Damon Runyon Cancer Research Foundation Robert Black Postdoctoral Fellow (2013)


Immunity and tolerance are achieved by balancing pro- and anti-inflammatory responses to limit or prevent collateral tissue damage while neutralizing an invading pathogen. At mucosal barriers — which are colonized by diverse communities of commensal microbes and serve to interface the internal physiology of an organism with the ever-changing external environment — fine-tuning opposing immune responses is of even greater relevance. Constant exposure to novel environmental molecules and high concentrations of microbial products that can activate innate immunity increase the risk for persistent inflammatory activation. As a result, complex immune networks operate to contextualize diverse microbial and environmental stimuli. These inputs subsequently shape mucosal immune responses and synergize to preserve mucosal barrier integrity and function. Aberrant immune responses, due to a breakdown in tolerance or defects in barrier maintenance, largely underlie the etiology of chronic mucosal inflammatory disorders.

Our laboratory is committed to understanding how mucosal immune responses are coordinated to maintain homeostasis and respond to microbial infection, barrier disruption, or alterations in commensal microbial diversity — with an emphasis on how these molecular decisions are balanced within the context of host fitness and organ physiology. Our studies are geared toward uncovering pathways with the potential for therapeutic manipulation, focusing on the signals that drive pro- and anti-inflammatory immune responses within each setting. To pursue these goals, we are exploring the molecular mechanisms underlying epithelial barrier repair and investigating the contribution of commensal microbial colonization in these processes.

Research Interests

  • Host-microbe interactions
  • Immunometabolism
  • Mucosal immunity
  • Tissue repair

Selected Publications

  1. Green, J.A.*, Arpaia, N.*, Schizas, M., Dobrin, A., Rudensky, A.Y. (2017) A nonimmune function of T cells in promoting lung tumor progression. J. Exp. Med. doi:10.1084/jem.20170356. [Epub ahead of print].
  2. Arpaia, N., Green, J.A., Moltedo, B., Arvey, A., Hemmers, S., Yuan, S., Treuting, P.M. and Rudensky, A.Y. (2015) A distinct function of regulatory T cells in tissue protection. Cell 162:1078-1089.
  3. Jenq, R.R., Taur, Y., Devlin, S.M., Ponce, D.M., Goldberg, J.D., Ahr, K.F., Littmann, E.R., Ling, L., Gobourne, A.C., Miller, L.C., Docampo, M.D., Peled, J.U., Arpaia, N., Cross, J.R., Peets, T.K., Lumish, M.A., Shono, Y., Dudakov, J.A., Poeck, H., Hanash, A.M., Barker, J.N., Perales, M.A., Giralt, S.A., Pamer, E.G. and van den Brink M.R. (2015) Intestinal Blautia is associated with reduced death from graft-versus-host disease. Biol. Blood Marrow Transplant 21: 1373-1383.
  4. Arpaia, N. (2014) Keeping peace with the microbiome: acetate dampens inflammatory cytokine production in intestinal epithelial cells. Immunol. Cell Biol. 92: 561-562.

Stored data entries
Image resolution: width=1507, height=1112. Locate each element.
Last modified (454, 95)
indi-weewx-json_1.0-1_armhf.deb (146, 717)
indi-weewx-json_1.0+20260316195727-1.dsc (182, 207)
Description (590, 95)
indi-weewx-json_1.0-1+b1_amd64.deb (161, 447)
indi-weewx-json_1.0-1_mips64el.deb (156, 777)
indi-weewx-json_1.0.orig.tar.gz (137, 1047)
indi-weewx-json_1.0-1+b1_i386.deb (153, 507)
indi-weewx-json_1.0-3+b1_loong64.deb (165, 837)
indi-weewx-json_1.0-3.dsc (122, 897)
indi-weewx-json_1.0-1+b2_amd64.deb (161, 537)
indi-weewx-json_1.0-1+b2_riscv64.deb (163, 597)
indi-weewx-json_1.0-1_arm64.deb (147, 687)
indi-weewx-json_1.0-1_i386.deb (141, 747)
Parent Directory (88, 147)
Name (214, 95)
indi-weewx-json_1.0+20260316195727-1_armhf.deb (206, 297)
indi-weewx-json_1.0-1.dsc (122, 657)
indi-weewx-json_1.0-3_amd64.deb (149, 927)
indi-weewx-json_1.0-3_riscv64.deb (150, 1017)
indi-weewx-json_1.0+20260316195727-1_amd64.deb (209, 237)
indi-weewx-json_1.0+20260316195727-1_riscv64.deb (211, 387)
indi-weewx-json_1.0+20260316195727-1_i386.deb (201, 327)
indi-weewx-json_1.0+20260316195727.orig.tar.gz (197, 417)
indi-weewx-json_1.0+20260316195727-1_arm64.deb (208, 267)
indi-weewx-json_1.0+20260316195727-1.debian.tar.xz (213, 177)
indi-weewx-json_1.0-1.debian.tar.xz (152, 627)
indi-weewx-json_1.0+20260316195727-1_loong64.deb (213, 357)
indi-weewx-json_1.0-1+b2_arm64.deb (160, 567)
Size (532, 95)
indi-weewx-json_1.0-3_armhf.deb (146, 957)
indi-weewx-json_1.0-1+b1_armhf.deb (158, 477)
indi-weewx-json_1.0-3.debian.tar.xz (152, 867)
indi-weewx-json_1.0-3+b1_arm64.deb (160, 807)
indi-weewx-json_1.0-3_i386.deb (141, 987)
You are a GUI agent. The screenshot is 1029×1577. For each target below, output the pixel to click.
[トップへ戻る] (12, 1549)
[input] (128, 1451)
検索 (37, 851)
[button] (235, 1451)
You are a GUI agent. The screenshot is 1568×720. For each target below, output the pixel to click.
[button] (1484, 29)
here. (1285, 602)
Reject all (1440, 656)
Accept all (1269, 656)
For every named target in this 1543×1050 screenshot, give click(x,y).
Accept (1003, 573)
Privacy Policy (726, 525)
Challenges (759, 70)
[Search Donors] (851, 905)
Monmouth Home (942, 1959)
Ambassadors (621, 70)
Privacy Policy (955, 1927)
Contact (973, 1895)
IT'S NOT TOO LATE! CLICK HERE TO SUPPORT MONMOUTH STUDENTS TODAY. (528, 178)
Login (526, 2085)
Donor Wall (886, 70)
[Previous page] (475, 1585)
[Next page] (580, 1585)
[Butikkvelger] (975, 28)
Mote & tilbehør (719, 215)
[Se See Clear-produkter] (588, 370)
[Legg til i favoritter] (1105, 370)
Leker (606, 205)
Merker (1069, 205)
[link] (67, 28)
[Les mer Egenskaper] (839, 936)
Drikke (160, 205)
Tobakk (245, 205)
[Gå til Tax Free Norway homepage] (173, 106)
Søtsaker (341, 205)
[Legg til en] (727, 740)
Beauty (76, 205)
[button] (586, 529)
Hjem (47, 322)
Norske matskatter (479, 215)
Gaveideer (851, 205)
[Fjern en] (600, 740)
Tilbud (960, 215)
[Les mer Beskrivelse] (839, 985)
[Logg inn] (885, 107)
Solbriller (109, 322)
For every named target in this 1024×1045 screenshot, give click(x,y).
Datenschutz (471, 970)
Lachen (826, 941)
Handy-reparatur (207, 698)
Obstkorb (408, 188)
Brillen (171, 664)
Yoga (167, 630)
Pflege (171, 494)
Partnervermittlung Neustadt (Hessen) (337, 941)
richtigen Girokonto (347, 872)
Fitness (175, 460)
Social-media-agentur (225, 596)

● What to work on
Please say whether each statement agrees with the research page, answering yes or no and quoting the words of the research page that decide it. (a) Immunometabolism is listed among the research interests. (b) The paper on intestinal Blautia appeared in 2017. (c) The lab is exploring the molecular mechanisms underlying epithelial barrier repair.

● Task answer
(a) Yes: "Immunometabolism"
(b) No: "(2015) Intestinal Blautia is associated with reduced death from graft-versus-host disease."
(c) Yes: "we are exploring the molecular mechanisms underlying epithelial barrier repair"